- Born: November 1947 (age 78) London, England
- Status: Divorced
- Education: Ealing Technical College
- Occupations: Businessman, author, philanthropist
- Employer: Geller Capital Partners
- Title: Chairman
- Children: 3
- Parent(s): Harold Geller Emme Geller

= Laurence S. Geller =

Laurence Stephen Geller, CBE, (born November 1947) is a British-American real estate investor, author and philanthropist. He served as the founder, president and chief executive officer of Strategic Hotels & Resorts from 1997 to 2012. He is the chancellor of the University of West London and the Chairman of Geller Capital Partners.

==Early life==
Laurence Geller was born in November 1947 in London. His father, Harold Geller, was a conductor at the Royal Philharmonic Orchestra.

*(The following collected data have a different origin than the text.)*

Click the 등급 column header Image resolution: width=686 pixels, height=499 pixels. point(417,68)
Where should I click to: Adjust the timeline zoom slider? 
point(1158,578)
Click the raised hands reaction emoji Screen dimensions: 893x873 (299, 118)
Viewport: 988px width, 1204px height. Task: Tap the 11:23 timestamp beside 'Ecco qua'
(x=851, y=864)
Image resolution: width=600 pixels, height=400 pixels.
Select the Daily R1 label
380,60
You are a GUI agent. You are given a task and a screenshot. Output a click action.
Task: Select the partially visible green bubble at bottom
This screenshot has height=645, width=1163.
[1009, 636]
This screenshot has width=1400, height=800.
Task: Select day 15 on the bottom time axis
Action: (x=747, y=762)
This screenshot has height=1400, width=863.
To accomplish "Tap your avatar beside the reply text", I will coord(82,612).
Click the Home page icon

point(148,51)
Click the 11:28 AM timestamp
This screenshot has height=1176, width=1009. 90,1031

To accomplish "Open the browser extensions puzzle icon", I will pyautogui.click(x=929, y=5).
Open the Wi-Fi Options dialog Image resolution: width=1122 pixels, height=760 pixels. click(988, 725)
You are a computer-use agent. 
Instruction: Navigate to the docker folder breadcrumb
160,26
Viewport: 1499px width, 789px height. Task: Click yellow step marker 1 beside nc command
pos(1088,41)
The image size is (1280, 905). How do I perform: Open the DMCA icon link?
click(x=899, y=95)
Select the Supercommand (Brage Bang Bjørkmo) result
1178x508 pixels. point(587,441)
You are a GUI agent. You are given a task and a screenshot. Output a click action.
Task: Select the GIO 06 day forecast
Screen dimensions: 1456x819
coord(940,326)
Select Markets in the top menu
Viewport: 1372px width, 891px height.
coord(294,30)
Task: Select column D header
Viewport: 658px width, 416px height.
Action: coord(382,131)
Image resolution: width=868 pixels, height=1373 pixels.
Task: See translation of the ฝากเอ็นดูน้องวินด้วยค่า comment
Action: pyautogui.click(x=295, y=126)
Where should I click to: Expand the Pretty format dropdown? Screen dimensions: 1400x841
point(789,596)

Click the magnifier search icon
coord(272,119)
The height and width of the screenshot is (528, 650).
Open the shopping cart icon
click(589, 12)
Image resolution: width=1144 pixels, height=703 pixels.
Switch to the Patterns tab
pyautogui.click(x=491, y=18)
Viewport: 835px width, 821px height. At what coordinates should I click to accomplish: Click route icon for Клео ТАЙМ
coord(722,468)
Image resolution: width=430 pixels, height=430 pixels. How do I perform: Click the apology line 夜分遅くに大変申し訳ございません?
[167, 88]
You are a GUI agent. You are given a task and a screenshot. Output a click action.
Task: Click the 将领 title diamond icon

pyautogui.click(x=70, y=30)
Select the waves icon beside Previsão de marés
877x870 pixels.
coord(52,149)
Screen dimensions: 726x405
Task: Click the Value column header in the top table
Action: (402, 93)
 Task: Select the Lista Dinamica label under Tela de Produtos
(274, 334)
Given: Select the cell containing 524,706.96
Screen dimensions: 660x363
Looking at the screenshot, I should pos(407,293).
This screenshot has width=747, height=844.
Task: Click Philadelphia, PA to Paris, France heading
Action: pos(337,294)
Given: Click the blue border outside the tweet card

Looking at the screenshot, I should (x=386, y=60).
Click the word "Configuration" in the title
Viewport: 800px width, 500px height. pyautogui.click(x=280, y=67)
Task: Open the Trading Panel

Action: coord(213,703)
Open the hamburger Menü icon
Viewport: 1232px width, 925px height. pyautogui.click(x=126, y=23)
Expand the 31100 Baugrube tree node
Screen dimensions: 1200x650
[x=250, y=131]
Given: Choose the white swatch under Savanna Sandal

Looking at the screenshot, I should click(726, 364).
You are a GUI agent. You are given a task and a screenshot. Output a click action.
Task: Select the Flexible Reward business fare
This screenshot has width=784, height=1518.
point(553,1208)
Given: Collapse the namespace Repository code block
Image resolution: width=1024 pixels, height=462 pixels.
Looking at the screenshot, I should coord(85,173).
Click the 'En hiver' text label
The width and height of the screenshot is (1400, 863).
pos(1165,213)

Geller played rugby at school, but dropped out at 15. He subsequently graduated from the school of hotel management and catering at Ealing Technical College, now known as the University of West London. During the Six-Day War of 1967, he served in the Israel Defense Forces.

==Career==
Geller started his career as a "hotel busboy" in Switzerland at the age of 15. He emigrated to the United States in 1976, where he first worked for Holiday Inns, eventually serving as its Executive Vice President and Senior Vice President. He subsequently served as the Chief Operating Officer of Hyatt Development Corporation.

Geller founded Geller & Co., a hotel and gaming company, in 1989. He served as its chairman and chief executive officer from 1989 to 1997. He also served on the board of directors of the Grand Metropolitan.

Geller founded Strategic Hotels & Resorts in 1997. He served as its president and chief executive officer until 2012.

Geller serves as the chairman of Geller Capital Partners. With a Chinese investor, he acquired the Waldorf Astoria Chicago from Sam Zell in 2015.

Geller served as the chairman of the Chairman of the Industry Real Estate Financing Advisory Council of the American Hotel and Lodging Association, and as the chairman of the Commercial and Retail Council of the Urban Land Institute. He also served on the board of the Chicago Convention & Tourism Bureau. He served on the board of directors of Gaylord Entertainment from 2002 to 2006.

Geller is the author of two thrillers about hotels, Do Not Disturb and The Last Resort.

In 2019, Laurence Geller began building 5-star care residences and plowing funding into dementia care research and nurse training.

==Philanthropy==
Geller served on the board of the Children's Memorial Hospital in Chicago. He also served on the National Leadership Council of the American Jewish Committee. He has served as the chairman of the board of trustees of The International Churchill Society (formerly the Churchill Centre) since January 2007.

Geller was appointed as the Chancellor of his alma mater, the University of West London, in May 2011. On December 31, 2011, he became a Commander of the Order of the British Empire.

In 2015, Geller donated US$1 million, or £650,000, to Bloomsbury Publishing to make the papers of former British Prime Minister Winston Churchill available to schoolchildren.

==Personal life==
Geller was married for forty years until he divorced circa 2012. They resided in Lincoln Park, Chicago. He has three grown children.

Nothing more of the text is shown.